# Pics of my Indian Fantails and Jacobins



## Rose Fox (Jan 2, 2021)

I was digging through some old pics and found these ones from 2016-2017. They were my indoor pets. 

My Jacobins. They were sold to me as a pair, however they fought constantly and had to be separated. I assumed they were both male. I sold one back to his breeder.









After I sold the Jacobin cock, I bought Eve, the Turkish Tumbler, as a companion for the remaining one. They appeared to court, and Eve laid two eggs. Then a couple of days later, I found a third egg in the nest, then a fourth. Turns out the remaining Jac was a hen after all. Sadly, after a few weeks Eve became ill suddenly and died before I could get her to a vet. The Jac had a very shy, standoffish personality and would run or fly away whenever I tried to give her treats or make friends. So again I decided she should be with a breeder since this is a relatively rare breed. 









This is Torroné, one of my Indian Fantails. He was named after Italian nougat which is also white with brown pieces. He was sold to me as a hen, I was planning to breed her to Ganache (see below). Again, he and Ganache didn't get along and based on their circling, chugging and puffing up at each other I knew they were both cocks. I kept him in the living room and Ganache lived in my bedroom.









This is Ganache. He was a special colour whose name I forget. His colour was slightly iridescent and would change when the light changed.

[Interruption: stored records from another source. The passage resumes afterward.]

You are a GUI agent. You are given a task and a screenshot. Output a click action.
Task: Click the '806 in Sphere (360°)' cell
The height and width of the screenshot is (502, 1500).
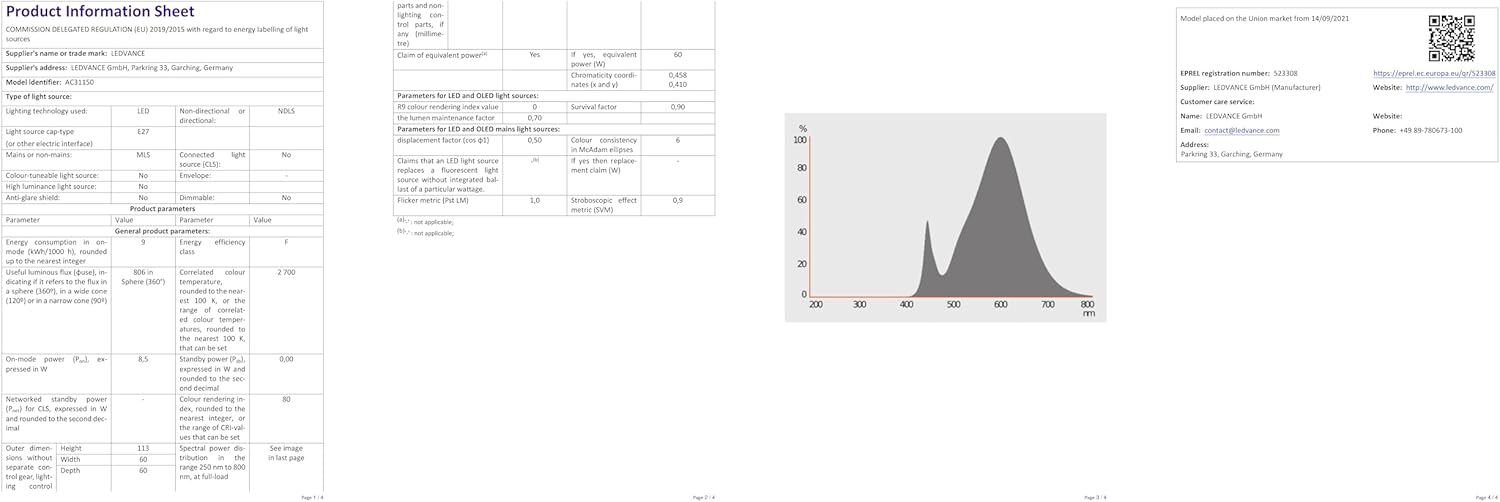(x=143, y=276)
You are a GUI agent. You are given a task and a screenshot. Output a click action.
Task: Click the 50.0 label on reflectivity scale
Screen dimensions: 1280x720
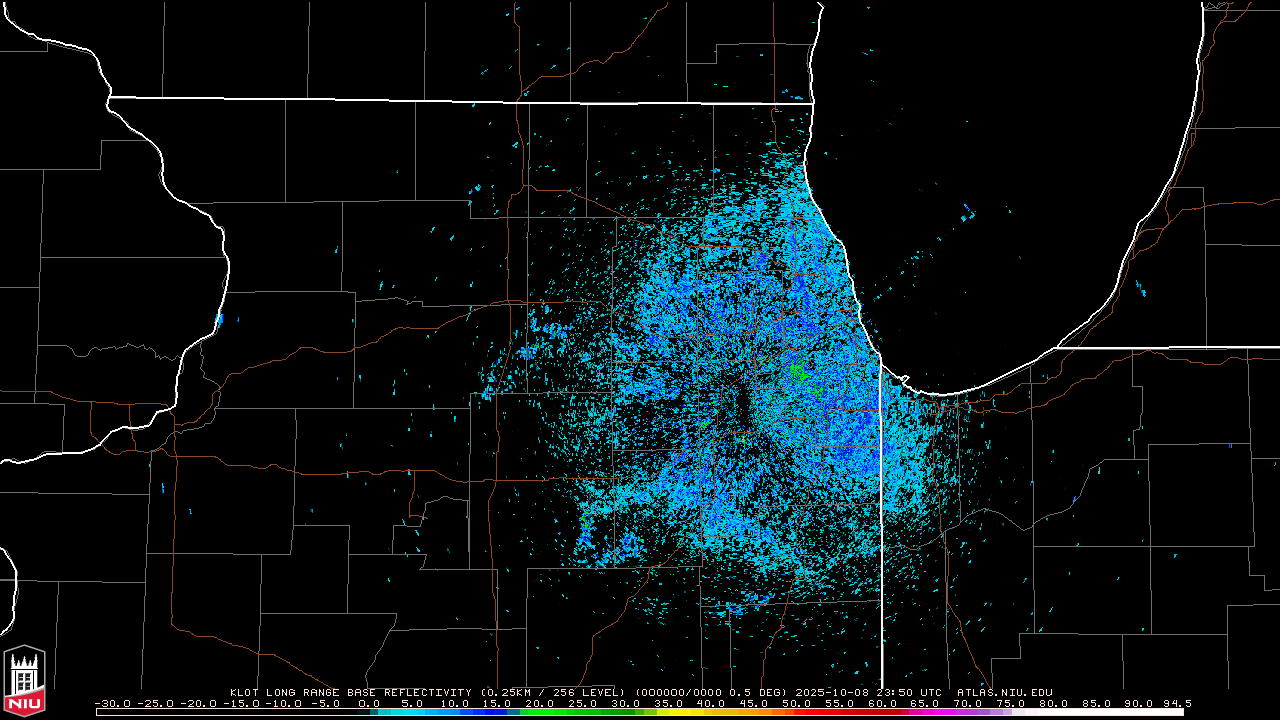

Here's Ganache when it was cloudy outside. During the days he had the run of my bedroom, I just covered everything with tarps. He became quite tame and friendly, and I taught him to land on different spots or fly back into his cage on command at bedtime. He was an excellent but noisy flier, he sounded like a swarm of fat bees when he flew. Torroné also flew around the living room for a few hours each day.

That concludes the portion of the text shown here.